“Yes,” Major Freeman agreed, “and also of the suicide theory. The question now is—who was the person who was seen descending from the window?”
“Could this girl tell whether it was a man or a woman?” The question came from Henshaw, who had hitherto kept silent.
“She thinks it was a man,” Major Freeman answered, “but could not swear to it. The fact of the object being close to the wall made it almost impossible in the imperfect light to distinguish plainly. But I think we may take it that it was a man. The feat could be hardly one a woman would undertake.”
“No,” Gifford agreed. “And there would seem little chance of identifying the person.”
“None at all so far as the girl Haynes is concerned,” Major Freeman replied. “But we have something to go upon; a starting point for a new line of inquiry. The person seen escaping must have lowered himself by a rope from that top window and a considerable length would be required. I have taken the liberty, Mr. Morriston, of setting a party of my men to search the grounds for the rope; they will begin by dragging the little lake.”
“By all means,” Morriston assented.
“Detective Sprules,” the chief proceeded, “would like to make another examination of the ironwork of the window. May he go up now?”
“Certainly,” Morriston answered, and the detective left the room.
Gifford spoke. “The girl saw nothing of the escaping person after he reached the ground?”
“Nothing, she says,” Major Freeman answered. “But the base of the tower was in deep shadow, which would prevent that.”
“A pity her curiosity was not a little more practical,” Henshaw observed.
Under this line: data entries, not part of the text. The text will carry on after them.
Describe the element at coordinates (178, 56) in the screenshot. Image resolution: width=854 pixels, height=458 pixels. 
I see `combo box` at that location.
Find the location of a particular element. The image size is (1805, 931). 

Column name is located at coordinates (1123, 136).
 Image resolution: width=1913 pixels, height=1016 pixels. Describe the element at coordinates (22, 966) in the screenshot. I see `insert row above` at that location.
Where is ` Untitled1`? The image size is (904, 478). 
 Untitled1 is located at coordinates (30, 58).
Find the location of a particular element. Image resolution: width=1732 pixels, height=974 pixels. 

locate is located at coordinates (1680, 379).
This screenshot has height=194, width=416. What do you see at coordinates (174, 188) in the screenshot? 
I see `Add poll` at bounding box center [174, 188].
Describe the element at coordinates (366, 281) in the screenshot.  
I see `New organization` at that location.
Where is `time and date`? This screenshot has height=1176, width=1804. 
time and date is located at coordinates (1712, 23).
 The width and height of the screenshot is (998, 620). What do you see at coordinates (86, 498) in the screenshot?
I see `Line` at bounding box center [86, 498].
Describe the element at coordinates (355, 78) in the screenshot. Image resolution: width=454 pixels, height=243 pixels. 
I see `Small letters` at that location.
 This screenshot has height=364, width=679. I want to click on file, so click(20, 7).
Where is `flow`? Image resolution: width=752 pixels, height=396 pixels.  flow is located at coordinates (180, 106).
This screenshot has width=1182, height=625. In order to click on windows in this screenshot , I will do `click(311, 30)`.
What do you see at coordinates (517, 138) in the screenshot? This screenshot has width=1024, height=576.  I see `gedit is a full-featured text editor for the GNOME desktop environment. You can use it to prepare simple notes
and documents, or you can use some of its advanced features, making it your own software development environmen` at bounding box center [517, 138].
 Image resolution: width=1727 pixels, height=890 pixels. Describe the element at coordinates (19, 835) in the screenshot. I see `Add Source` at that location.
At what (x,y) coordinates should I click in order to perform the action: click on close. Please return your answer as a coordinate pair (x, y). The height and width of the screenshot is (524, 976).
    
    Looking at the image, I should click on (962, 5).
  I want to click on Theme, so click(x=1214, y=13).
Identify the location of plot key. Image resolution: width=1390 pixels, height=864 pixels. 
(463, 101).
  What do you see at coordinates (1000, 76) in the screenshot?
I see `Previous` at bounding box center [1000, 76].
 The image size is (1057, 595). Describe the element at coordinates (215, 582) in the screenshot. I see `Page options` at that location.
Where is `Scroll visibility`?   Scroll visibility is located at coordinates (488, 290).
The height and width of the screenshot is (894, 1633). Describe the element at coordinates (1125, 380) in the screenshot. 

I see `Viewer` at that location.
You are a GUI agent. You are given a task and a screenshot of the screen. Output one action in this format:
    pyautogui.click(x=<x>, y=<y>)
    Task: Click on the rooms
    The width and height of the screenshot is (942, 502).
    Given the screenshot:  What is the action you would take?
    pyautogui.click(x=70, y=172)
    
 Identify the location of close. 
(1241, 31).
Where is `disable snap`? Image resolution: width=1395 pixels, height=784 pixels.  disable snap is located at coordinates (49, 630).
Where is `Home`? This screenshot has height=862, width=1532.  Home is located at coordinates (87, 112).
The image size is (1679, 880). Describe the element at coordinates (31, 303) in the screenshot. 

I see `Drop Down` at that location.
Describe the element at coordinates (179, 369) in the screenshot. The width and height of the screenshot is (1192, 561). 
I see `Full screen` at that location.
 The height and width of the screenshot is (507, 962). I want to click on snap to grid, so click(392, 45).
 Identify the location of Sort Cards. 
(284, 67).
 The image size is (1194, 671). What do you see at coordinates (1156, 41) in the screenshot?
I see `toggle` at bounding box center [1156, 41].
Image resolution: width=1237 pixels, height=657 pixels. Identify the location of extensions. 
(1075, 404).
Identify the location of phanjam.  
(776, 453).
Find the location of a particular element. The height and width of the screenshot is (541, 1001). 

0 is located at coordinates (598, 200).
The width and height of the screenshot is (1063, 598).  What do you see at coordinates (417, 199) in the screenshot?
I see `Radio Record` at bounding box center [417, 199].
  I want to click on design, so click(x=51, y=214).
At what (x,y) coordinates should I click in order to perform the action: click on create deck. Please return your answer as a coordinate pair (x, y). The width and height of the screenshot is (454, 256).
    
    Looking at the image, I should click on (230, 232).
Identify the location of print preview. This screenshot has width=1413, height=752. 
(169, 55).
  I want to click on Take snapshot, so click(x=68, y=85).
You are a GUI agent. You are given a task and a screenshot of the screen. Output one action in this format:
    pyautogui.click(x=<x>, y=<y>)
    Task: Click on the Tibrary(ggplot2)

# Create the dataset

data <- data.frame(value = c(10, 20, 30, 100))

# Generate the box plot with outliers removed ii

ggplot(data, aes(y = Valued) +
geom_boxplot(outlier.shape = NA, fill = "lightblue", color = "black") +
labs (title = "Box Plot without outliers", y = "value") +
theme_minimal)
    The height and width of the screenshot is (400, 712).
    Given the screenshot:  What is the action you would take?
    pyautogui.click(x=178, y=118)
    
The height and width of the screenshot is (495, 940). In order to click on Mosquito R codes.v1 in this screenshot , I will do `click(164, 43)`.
“Yes.” Gifford turned to him. “You are proved correct, Mr. Henshaw, in your repudiation of the suicide idea. Perhaps, in view of this latest development, you may have knowledge to go upon of some one from whom your brother might have apprehended danger?”
Henshaw’s set face gave indication of nothing but a studied reserve. “No one certainly,” he answered coolly, “from whom he might apprehend danger to his life.”
“There must have been a motive for the act,” Kelson observed. “Unless it was a sudden quarrel.”
“There appears,” Major Freeman put in, “to be no evidence whatever of anything leading up to that.”
“No; the cause is so far quite mysterious,” Henshaw said.
It seemed to Gifford that there was something of undisclosed knowledge behind his words, and he fell to wondering how far the motive was mysterious to him.
Morriston proceeded to acquaint Major Freeman with the discovered cause of the marks on the ladies’ dresses, and they all went off to the lower room where the position of the stains was pointed out. Edith Morriston was no longer there.
“Miss Tredworth sat at this end of the sofa,” Morriston explained, “and so the marks on her dress are clearly accounted for.”